Selecting the suitable maintenance technique
Predictive maintenance technique is an advanced maintenance strategy and might not always be the suitable go-to approach for every organization. We have developed a quadrant framework matrix in Figure 4 that will help to identify a cost-effective maintenance strategy based on below factors:
- Cost of asset or equipment failure
- Maintenance cost
- Complexity in occurrence, detection and severity of anomalies and failures
Organizations can even choose to adopt a composite maintenance approach and should identify critical equipment and production lines to implement advanced techniques.
Figure 4. Quadrant framework to select a suitable maintenance technique
- Reactive maintenance - Maintenance and cost of asset failure is low allows to run to failure.
- Preventive maintenance - Scheduled is appropriate when maintenance cost is low, and cost of asset failure is high. Statistical or ML based analytics helps reduce cost further.
- Condition based or predictive maintenance - Maintenance and asset failure costs are high and predictions are complex
Nagarro has expertise and frameworks to help evaluate and implement the appropriate maintenance strategy based on the application needs of organization. As highlighted in this article, impact of predictive maintenance extends far beyond cost savings, encompassing increased equipment lifespan, enhanced safety, and a significant boost in productivity. By harnessing the power of data, IoT, and advanced analytics, companies can transition from reactive to proactive maintenance, ultimately securing their competitive edge. The predictive maintenance journey is not only about financial gains but also about ensuring a sustainable, efficient, and safe industrial future. It is a transformational approach that aligns with the evolving demands of the modern industrial landscape, empowering organizations to thrive.
Nagarro value proposition
Nagarro has developed a suite of anomaly models as accelerators, as part of C-IoTA, that form the basis of accelerating your first steps in the journey of predictive maintenance. These accelerators can be finetuned as per the use case, leading to faster solution delivery.

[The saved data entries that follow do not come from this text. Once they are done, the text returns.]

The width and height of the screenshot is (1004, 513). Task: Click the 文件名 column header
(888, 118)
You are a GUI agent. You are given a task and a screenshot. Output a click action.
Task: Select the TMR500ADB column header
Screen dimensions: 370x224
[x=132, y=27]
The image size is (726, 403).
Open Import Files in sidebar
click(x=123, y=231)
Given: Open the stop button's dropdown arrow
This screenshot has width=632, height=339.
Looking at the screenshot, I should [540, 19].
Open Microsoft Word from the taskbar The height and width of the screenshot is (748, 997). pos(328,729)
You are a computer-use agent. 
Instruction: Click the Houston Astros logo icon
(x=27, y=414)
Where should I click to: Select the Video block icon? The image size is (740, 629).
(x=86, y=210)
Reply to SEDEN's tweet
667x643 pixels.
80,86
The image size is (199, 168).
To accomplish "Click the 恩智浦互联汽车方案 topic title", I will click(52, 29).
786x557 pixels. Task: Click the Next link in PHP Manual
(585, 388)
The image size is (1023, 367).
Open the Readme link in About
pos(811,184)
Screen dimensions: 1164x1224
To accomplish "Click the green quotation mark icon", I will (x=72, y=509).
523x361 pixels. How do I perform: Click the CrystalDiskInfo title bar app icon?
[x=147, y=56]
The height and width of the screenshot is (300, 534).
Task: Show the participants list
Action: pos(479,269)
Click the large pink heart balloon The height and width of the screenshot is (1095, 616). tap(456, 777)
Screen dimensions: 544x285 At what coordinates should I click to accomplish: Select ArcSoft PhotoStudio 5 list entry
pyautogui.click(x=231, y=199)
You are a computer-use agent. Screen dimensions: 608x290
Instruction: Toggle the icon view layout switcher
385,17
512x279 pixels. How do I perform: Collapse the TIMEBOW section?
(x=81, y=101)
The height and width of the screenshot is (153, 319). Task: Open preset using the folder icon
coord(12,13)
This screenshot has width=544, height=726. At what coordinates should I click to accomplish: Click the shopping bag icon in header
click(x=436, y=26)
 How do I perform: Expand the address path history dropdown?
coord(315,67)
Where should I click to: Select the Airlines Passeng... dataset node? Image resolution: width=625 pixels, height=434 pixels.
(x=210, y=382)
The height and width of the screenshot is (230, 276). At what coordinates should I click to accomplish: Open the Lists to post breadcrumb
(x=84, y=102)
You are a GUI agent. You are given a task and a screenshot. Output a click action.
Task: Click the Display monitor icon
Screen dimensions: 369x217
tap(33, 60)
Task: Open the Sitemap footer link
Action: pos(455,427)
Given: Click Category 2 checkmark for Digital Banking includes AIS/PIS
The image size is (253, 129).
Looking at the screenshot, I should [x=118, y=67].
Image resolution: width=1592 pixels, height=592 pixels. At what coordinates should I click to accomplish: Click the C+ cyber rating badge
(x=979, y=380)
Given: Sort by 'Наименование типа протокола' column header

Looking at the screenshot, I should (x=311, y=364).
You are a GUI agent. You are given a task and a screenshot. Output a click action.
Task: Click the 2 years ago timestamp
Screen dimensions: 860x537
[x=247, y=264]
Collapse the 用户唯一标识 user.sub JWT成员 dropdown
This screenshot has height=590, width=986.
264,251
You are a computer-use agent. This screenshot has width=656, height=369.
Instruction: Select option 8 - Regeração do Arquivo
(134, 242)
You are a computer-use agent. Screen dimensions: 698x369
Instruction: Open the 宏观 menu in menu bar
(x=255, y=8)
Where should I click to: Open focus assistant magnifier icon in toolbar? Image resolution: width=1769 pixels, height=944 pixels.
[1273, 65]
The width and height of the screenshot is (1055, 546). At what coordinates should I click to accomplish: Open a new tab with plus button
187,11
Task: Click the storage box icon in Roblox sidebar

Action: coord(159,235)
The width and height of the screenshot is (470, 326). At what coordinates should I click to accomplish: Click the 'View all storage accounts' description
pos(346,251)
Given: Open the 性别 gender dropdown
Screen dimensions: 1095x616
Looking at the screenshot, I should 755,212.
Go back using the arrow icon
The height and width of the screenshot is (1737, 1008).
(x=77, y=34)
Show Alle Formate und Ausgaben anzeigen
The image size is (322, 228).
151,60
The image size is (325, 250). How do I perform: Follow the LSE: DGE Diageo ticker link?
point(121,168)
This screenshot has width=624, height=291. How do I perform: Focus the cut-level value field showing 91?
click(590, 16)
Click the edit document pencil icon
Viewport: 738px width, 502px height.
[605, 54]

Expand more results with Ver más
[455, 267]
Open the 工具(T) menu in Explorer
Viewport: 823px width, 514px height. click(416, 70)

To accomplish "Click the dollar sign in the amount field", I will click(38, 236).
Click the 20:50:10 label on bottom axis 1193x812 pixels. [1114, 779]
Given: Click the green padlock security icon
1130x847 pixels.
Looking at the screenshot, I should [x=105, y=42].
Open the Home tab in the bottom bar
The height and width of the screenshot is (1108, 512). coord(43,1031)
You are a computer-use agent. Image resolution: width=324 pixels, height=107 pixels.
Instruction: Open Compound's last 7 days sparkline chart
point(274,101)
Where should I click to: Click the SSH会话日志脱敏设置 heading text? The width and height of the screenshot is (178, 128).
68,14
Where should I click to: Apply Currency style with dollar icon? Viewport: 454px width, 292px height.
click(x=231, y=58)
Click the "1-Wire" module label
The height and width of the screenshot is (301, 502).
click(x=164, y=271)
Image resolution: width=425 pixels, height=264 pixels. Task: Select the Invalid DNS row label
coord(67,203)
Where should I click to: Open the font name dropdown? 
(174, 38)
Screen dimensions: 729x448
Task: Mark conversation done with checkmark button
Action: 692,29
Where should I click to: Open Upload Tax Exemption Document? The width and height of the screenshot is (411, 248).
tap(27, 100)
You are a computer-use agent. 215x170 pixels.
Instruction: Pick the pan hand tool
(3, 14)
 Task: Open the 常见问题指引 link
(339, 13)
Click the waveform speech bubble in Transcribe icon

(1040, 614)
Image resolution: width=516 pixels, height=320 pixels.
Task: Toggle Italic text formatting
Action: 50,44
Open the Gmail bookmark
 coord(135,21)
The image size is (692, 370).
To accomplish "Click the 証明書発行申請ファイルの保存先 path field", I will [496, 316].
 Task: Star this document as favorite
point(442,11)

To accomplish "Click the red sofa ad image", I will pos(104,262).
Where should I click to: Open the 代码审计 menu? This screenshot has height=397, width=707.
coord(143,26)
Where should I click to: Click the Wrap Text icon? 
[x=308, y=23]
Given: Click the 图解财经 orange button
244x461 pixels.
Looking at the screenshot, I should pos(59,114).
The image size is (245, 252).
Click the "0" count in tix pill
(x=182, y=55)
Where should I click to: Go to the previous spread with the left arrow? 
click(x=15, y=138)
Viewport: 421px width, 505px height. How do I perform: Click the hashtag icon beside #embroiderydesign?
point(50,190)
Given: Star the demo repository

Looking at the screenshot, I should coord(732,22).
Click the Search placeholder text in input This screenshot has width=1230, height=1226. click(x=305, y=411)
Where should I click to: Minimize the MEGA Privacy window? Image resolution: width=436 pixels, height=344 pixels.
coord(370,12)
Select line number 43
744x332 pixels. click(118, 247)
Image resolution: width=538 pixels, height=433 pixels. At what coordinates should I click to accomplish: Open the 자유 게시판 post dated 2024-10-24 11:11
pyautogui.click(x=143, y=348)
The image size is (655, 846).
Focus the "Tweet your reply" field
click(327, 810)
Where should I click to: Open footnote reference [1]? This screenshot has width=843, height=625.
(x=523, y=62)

Our team collaborate closely with our clients to develop anomaly detection, condition-based maintenance, and predictive maintenance solutions, conduct field trials, and then scale and roll out solutions. In this process, we have gained extensive experience and developed best practices for enabling different stages of solution across a wide array of domains in the industrial sector. Inspired by our Fluidic Enterprise vision, we have created frameworks and toolkits to assist in the discovery, development, and implementation of the use case. Depending on where you are in your predictive maintenance journey, Nagarro can help create a proof of value, a minimum viable product, or a complete solution.